I am not allowed to ever come up with a single original thought.
And because I'm so hooked on concept, my latest concept is to see what I can write without a concept. I guess that is kind of low-concept.
My biggest problem when writing for the paper, as I have been, is that I'm not allowed to use any profanity. OK, the argument is old. They're just words, and all that. But what I'm talking about isn't so much in the realm of explicitly talking about sex. No, I need these as adjectives.
When writing in the paper, I'm already denied things like italics and bold. I know that I could theoretically use them, but it would take some doing, and maybe a little less sloth on the part of an editor or two.
The problem is that everything that I do is very deliberate. And the difference between being automatically deliberate and naturally gifted is that the automatically deliberate thinks about everything relatively quickly. That's what I do. I think about everything I write, how it sounds, the rhythm of it. It's a verbal style that enhances the comedy, and I thing swearing is kind of inherent to that.
Maybe it is crass, but my intent is not to be overly obscene or crass. My intent is to emulate the verbal stylings of the crass, to a degree. The intent is a deliberate rhythm. You get something different from "This is so fucking stupid" than you do from "This is so stupid." You get something different from "I fuck*ng HATE myspace" than "I HATE myspace". The cussless ones sound significantly without teeth, without bite. That's not to say one needs to swear to convey effective emotion, but that it's an arbitrary handicap. It's like telling someone they can't use the word "the" to describe something, they can only use indefinite articles.

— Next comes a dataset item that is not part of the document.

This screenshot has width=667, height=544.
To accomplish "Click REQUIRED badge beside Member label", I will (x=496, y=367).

Do I survive? Sure, but I have off-weeks. Weeks where my articles lack substance or vigor, and it would be so easy to at least feign enthusiasm about my topic of default by tossing in a few cusses here and there. It's not an easy out, it's an artistic decision.

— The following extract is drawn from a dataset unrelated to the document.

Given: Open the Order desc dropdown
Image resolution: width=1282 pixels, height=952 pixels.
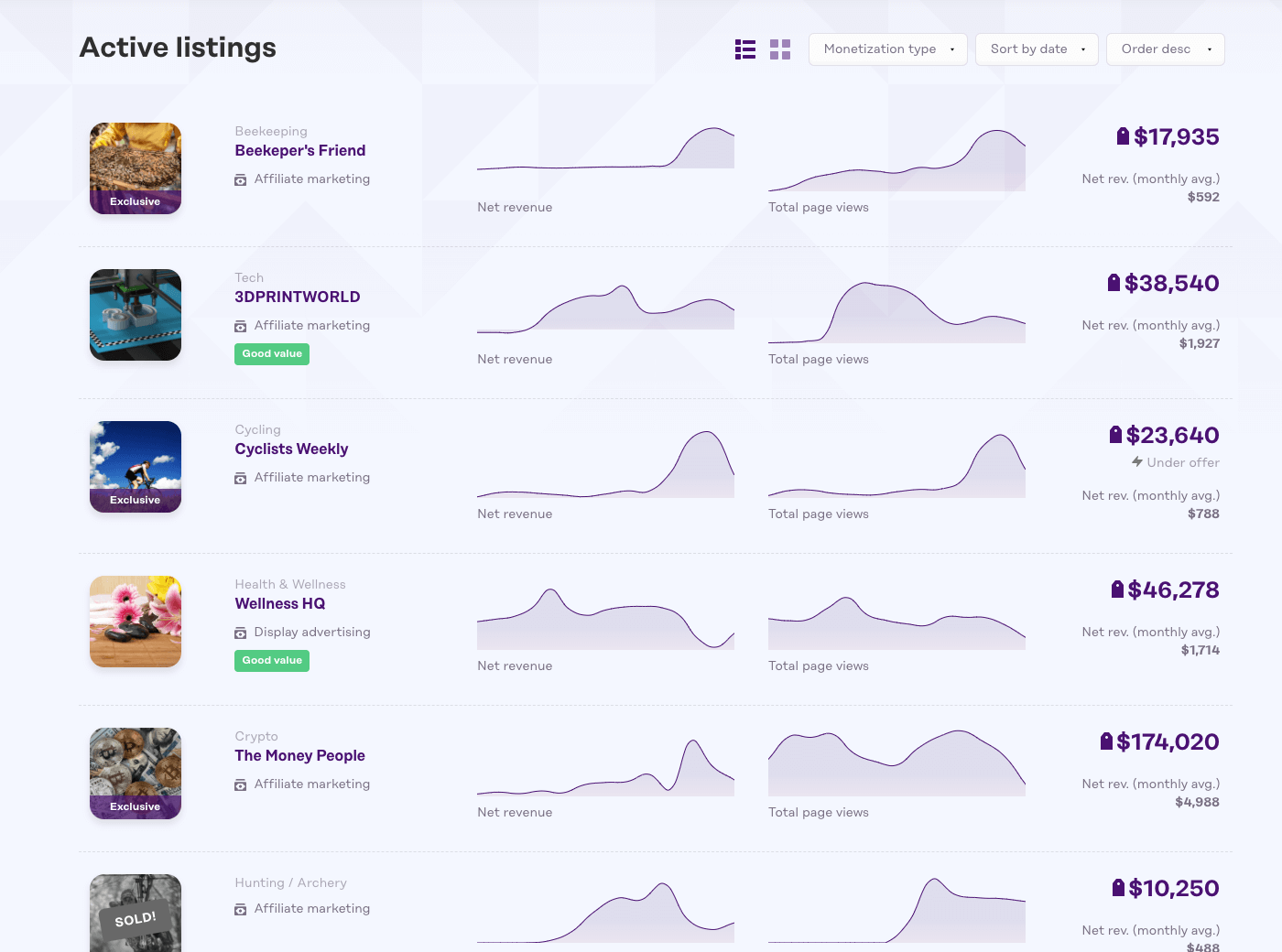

I've been picking up a lot of media lately. Books, video games, the internet. Most recently the film "Network," and it does some really amazing things satiring the establishment. The sad part, though, is that I'm so worn on analysis. I'm much more keen on observation. Sure, I love to absorb all - my dad tend sto reference that I've seen everything. But it feels like if I don't catch it all, I'm missing out. My Netflix queue, as it stands, could cover my viewing needs for a good year and a half, because I feel obligated to accept so many ideas. And I'm just, at the moment, burnt on consumption.
Creation, now, there's a different beast altogether. But it's always high on concept and weak on execution. Sure, I thrive in the applied medium, but... well.

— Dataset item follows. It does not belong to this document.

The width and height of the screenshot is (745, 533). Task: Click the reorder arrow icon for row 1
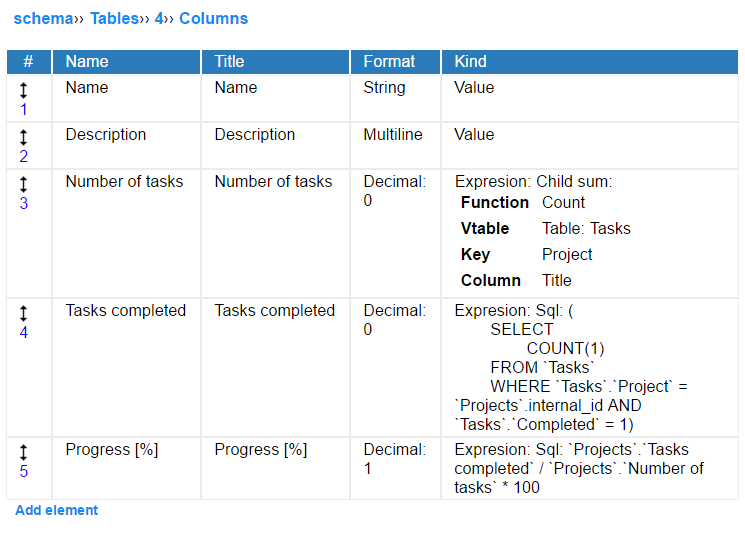(23, 90)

Let me put out the example. As a CS major, I almost expect myself to have the next great idea. The problem is, no one these days does it themselves. It's always duos - even if it's one single person who gets the fame, it at least started as a duo. Sergey Brin and Larry Page. Chad Hurley and Steve Chen. Bill Gates and Paul Allen.
I'm not around anyone who has a similar ambitious or creative streak right now. Maybe it's that we're all tired and in school. Maybe that's it.